Local group starts series of conversations on Black mental health

COLUMBUS, Ohio — One organization started a series of conversations addressing and understanding the impact of police violence on Black mental health, particularly for Black women.

Black women were able to share their experiences with police in a safe space. 


What You Need To Know

  • One mental health practice started a series on how police violence impacts Black mental health with how it affects Black women’s mental health
  • This is a community-led conversation series that will take place in cities across the state
  • The goal is to bring awareness and understanding of how police violence can impact mental health and add to generational trauma within marginalized communities 

Jewel Woods, founder of Male Behavioral Health, said he started this series because he believes there are some gaps between understanding how police violence is affecting marginalized groups and institutional betrayal trauma, also known as IBT. 
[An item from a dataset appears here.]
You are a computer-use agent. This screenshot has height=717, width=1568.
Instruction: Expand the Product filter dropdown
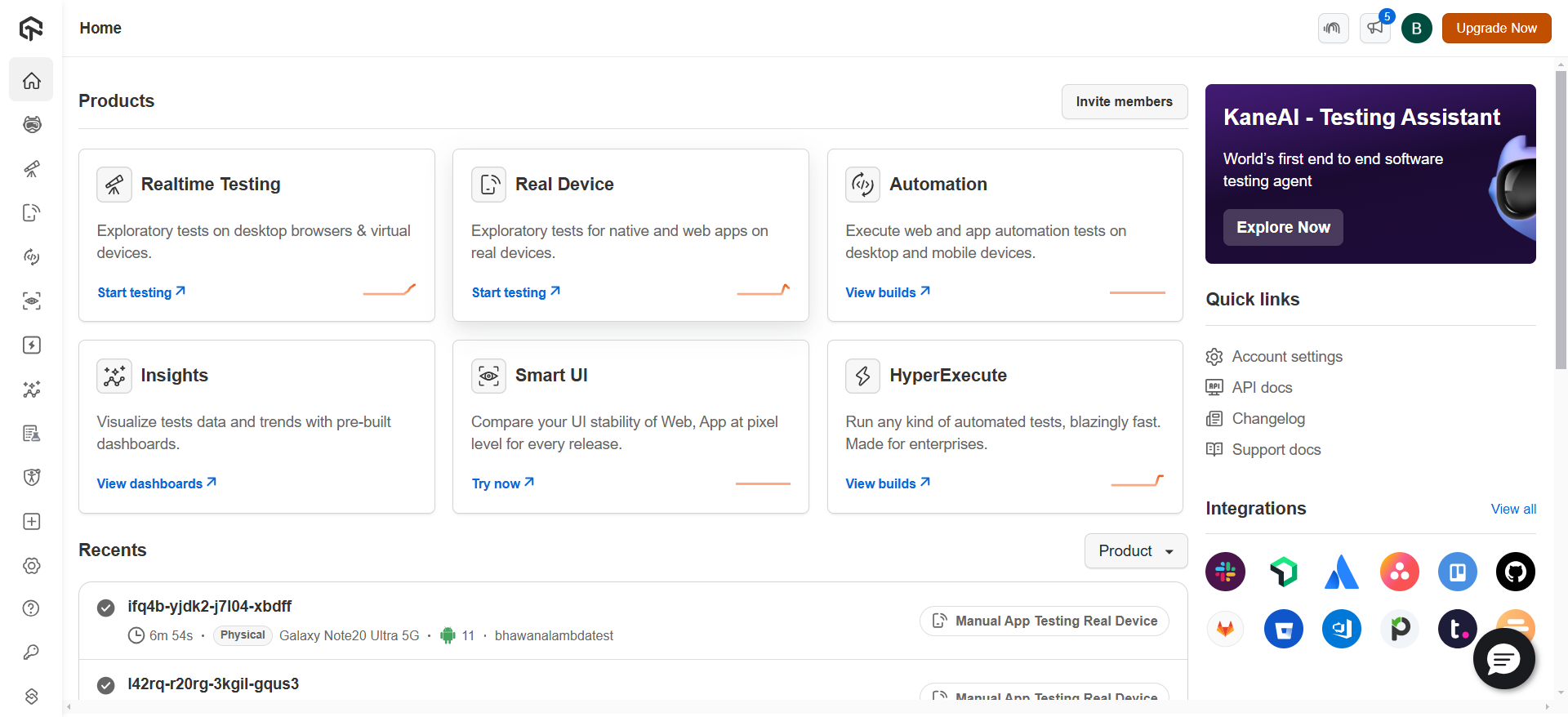click(x=1135, y=551)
“It is a gendered-based way of paying specialized attention to some of the uniqueness regarding the intersections of race and gender, particularly for Black women,” he said.

Woods said he got into the mental health field because he feels men should be held accountable if their behavior leads to harm and anguish. This series of community conversations will occur in different cities across the state with the goal of bringing awareness to Black mental health and bringing positive change in marginalized communities. 

“The two main areas that we’re really interested in trying to understand and address how police violence impacts Black mental health is around one, the issue of Black suicidality,” Woods said. “Research has been showing this association clinically as something that I have seen and actually was the main reason why I wanted to actually host these events. And then that second area, which is Black parenting.”

Woods also hopes that these open and honest conversations will help break generational trauma within the Black community. 

“I think these conversations and the data that we’re going to gather and the recommendations that we’re going to have the potential of really allowing parents to be able to do something more with this thing that we’ve passed on generation after generation after generation,” said Woods.